The records START

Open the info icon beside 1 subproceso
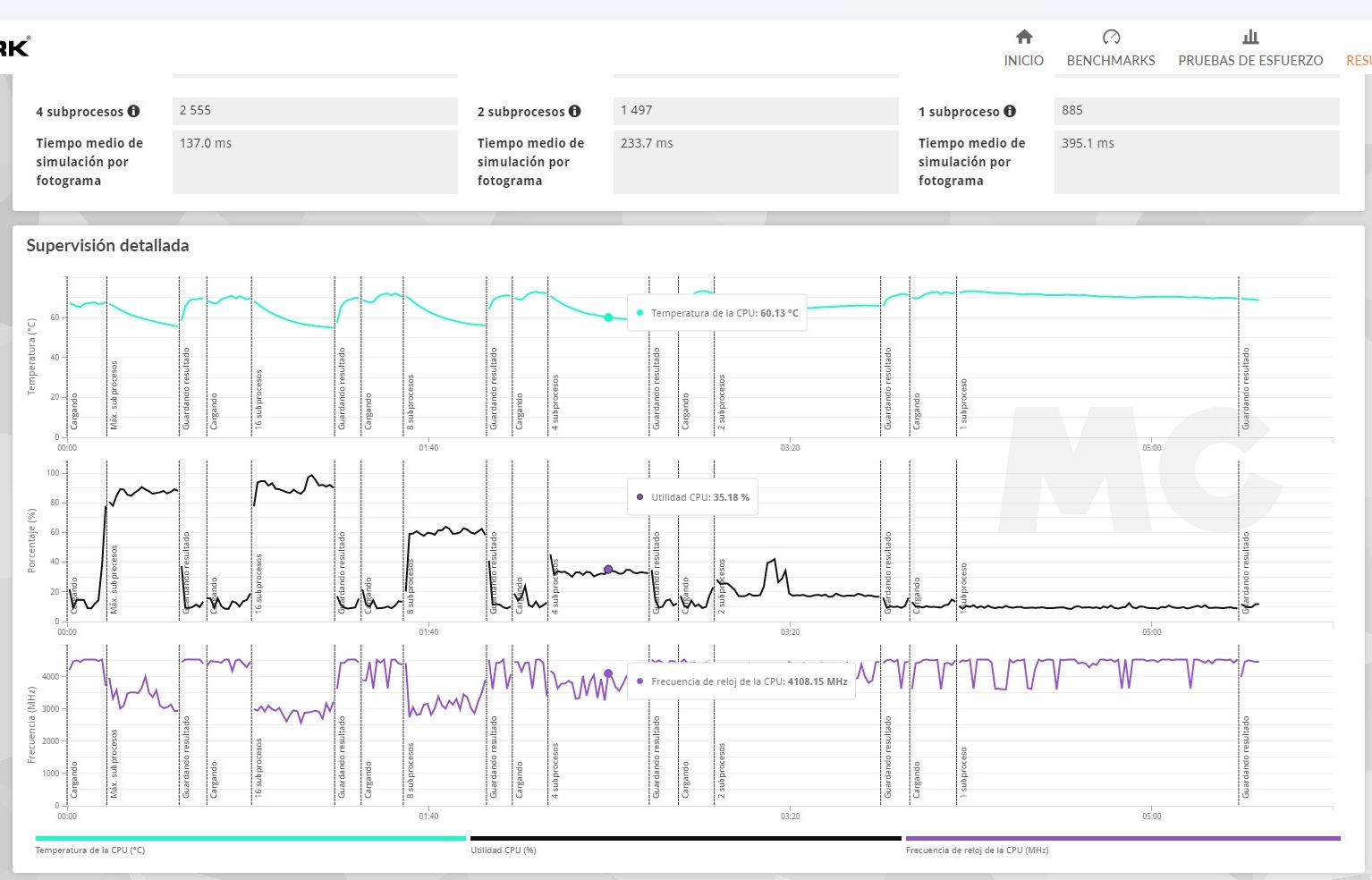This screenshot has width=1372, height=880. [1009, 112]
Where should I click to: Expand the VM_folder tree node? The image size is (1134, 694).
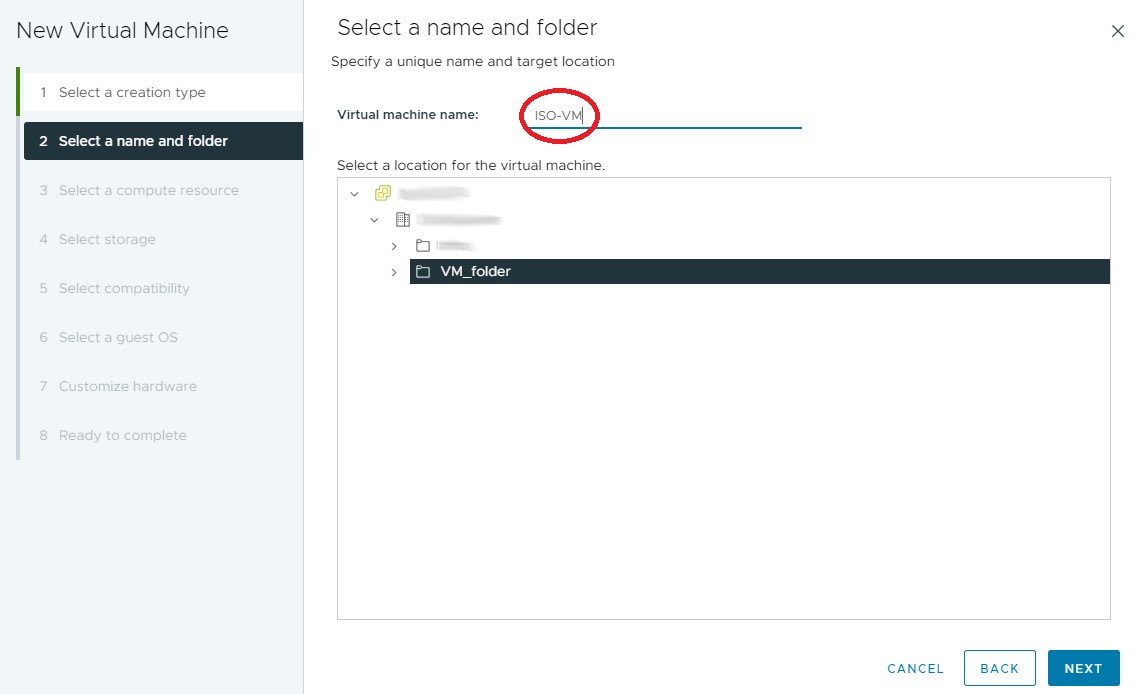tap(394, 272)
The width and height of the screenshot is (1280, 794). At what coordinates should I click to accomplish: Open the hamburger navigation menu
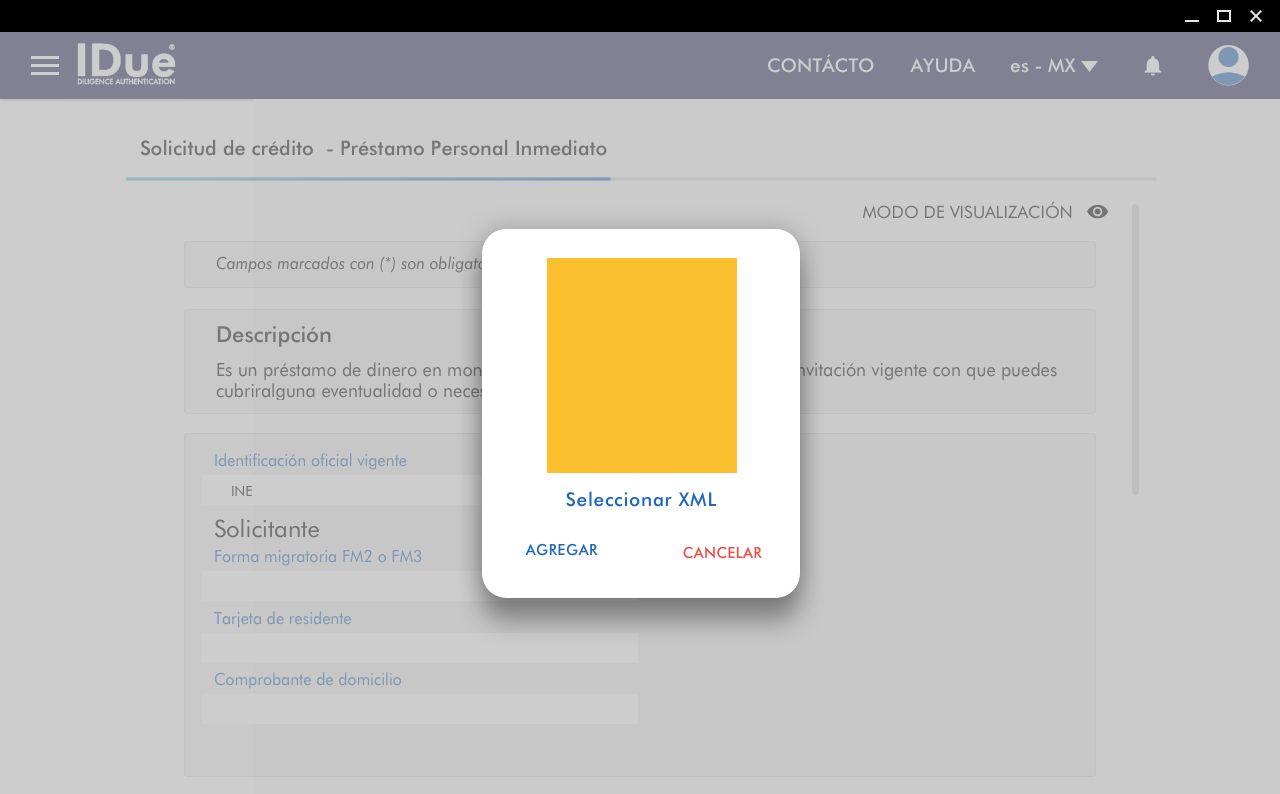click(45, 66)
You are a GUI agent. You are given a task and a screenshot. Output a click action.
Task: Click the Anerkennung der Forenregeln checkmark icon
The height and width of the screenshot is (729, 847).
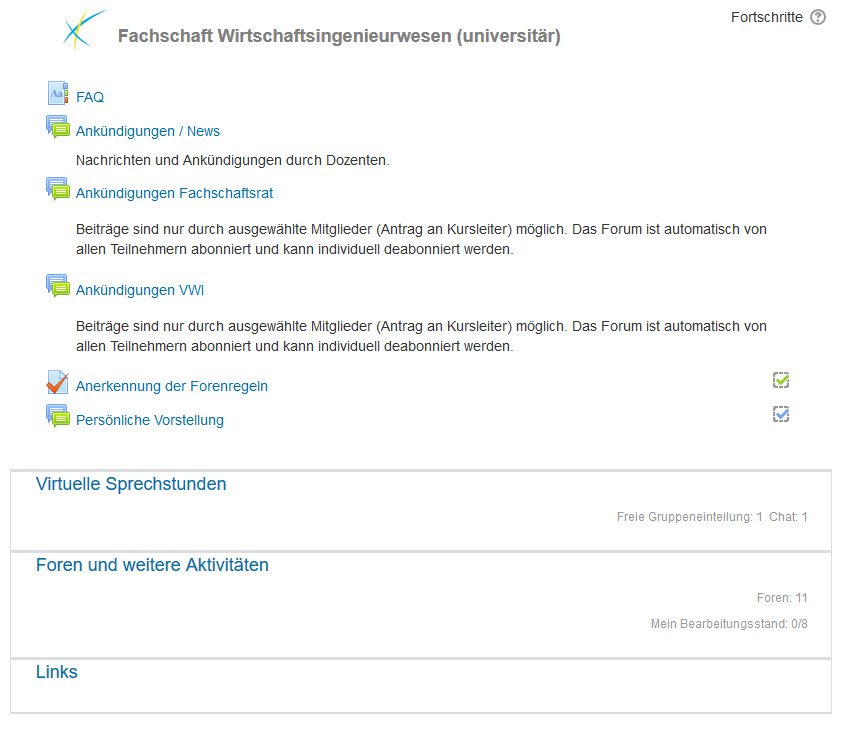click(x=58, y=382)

The records END

Exercise: Your copy must repeat the data word for word and show none of its images.

Task response:
Open the info icon beside 1 subproceso
This screenshot has width=1372, height=880. [1009, 112]
Where should I click to: Expand the VM_folder tree node? The image size is (1134, 694).
tap(394, 272)
The width and height of the screenshot is (1280, 794). At what coordinates should I click to accomplish: Open the hamburger navigation menu
click(45, 66)
You are a GUI agent. You are given a task and a screenshot. Output a click action.
Task: Click the Anerkennung der Forenregeln checkmark icon
The height and width of the screenshot is (729, 847).
click(x=58, y=382)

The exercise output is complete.